In spite of what so many think…

In spite of what so many think… September 18, 2013

In spite of what so many think, the NT doesn’t draw up how a church should be run. And in spite of what many think, most especially the high church types, how a church was to be run or organized or structured was not clear for several centuries. This doesn’t throw things up for grabs so much as it leads us to be more cautious in our claims.

Where does the “authority” lie in your church? In the pastor, in the congregation, in the presbytery, in the bishop? What do you think the NT teaches? 

For instance, “catholic” types often speak of how quickly the churches were run by bishops and how influential bishops were and how early the bishopric was established… and the next thing one wonders if they wore robs, had a ring to be kissed, tossed incense on high holidays, and had a secretary and a car budget. This is why we need studies like that of Everett Ferguson, The Early Church and Today (vol. 1). I just read his chapter on “congregationalism” in the earliest churches where his argument is not so much forceful or dogmatic as it is logical and based on evidence.
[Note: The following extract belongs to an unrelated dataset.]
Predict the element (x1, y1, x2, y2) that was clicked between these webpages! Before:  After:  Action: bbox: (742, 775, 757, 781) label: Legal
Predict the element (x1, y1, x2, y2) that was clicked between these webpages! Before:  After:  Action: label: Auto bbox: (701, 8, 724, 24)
And the evidence, he contends after sorting through plenty of texts from the 1st to the 4th Century and beyond, leads him to four suggestions:

1. The local church was the basic organizational unit of the church (not the bishop).
2. The local church was the essential decision-making body (not bishops).
3. The local congregations related to one another as congregations and not through their bishops.
4. The local congregation wanted the right to choose its own bishop.
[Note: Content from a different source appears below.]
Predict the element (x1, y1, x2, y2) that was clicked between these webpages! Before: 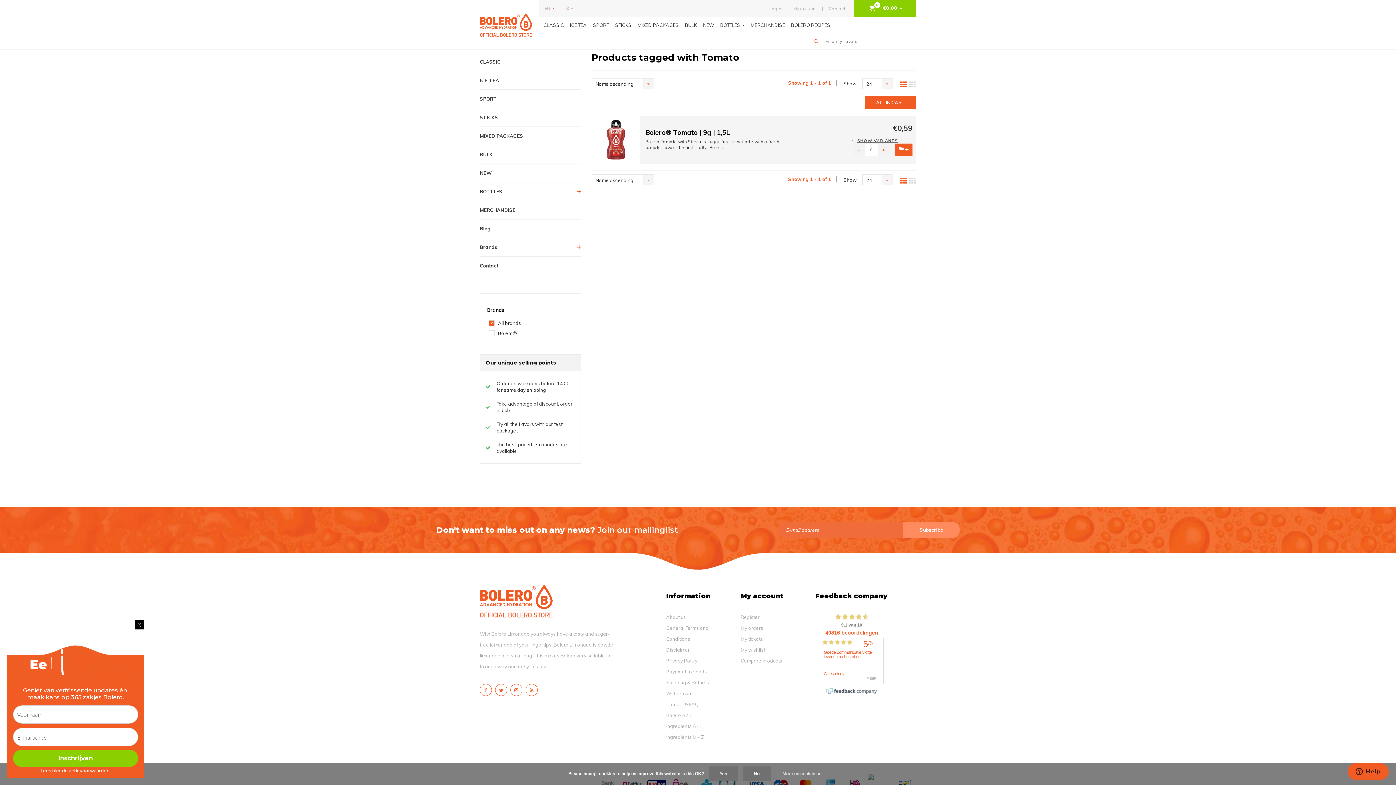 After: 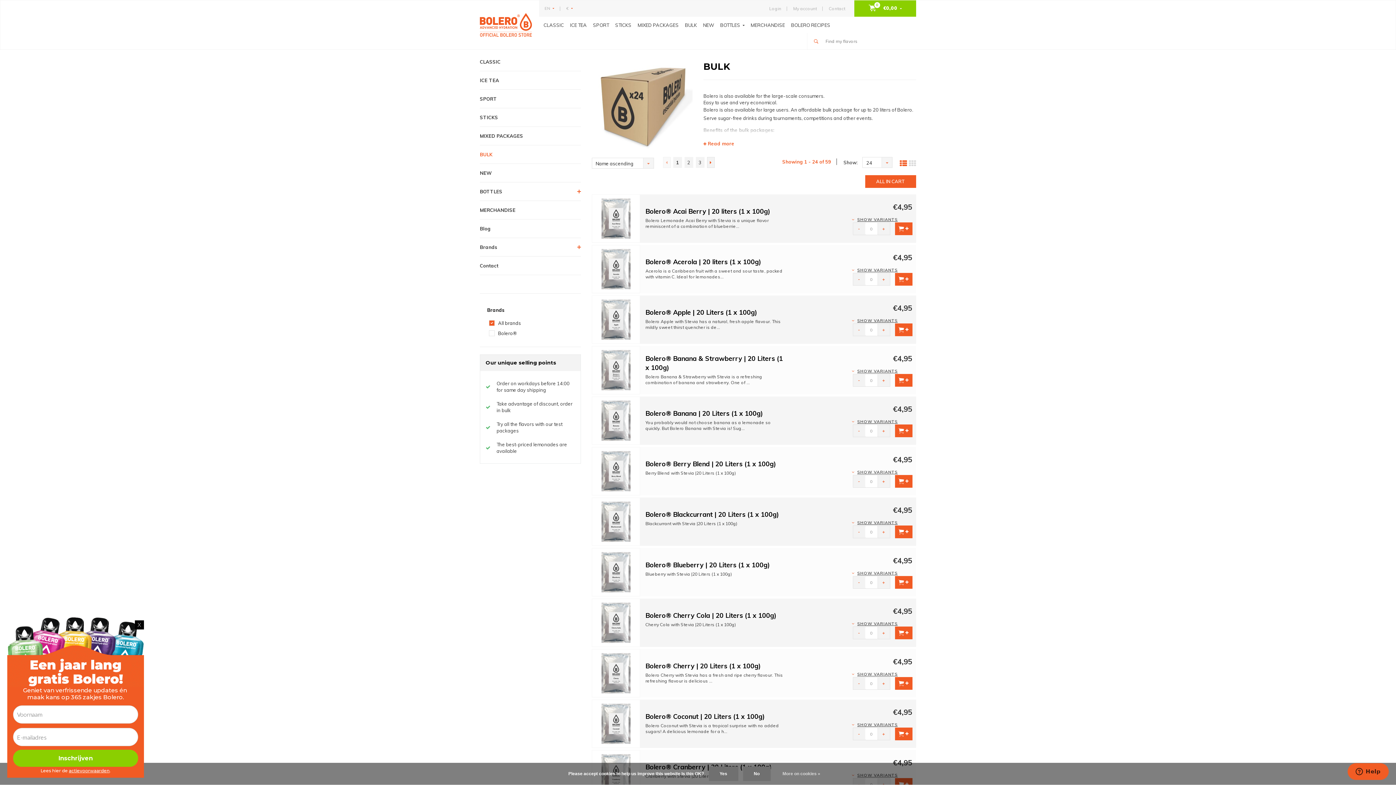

Now all of this would take plenty of evidence to prove, and it would increase the length (and readability) of this post, but let me just mention a few sources:

Even when Nicea was promulgated local churches didn’t always agree, reflecting some local church consciousness and a lack of authority been laid at the door of a council or the bishops. Nicea happened but it was rendered authoritative only in a local setting when the local church affirmed it.

Early correspondence, say 1 Clement, is a letter from one church to another (not, in the text, from Clement to another leader). The Martyrdom of Polycarp is a letter from the church at Smyrna to the church in Philomelium…

With Cyprian we begin to see bishops corresponding with bishops to communicate with churches.

Bishops were appointed by churches not by other bishops. 1 Clement 44.

In 343 Western bishops in Sardica wrote to Emperor Constantius II that each congregation should have the authority to choose its own bishop.

Church leaders — bishops, presbyters, deacons — were appointed to a church and not to the universal church (for the first few centuries) and they could not “translate” to another congregation (Chalcedon, canon 6; Nicea, canon 15; Antioch, canon 21). This is a kind of congregationalism.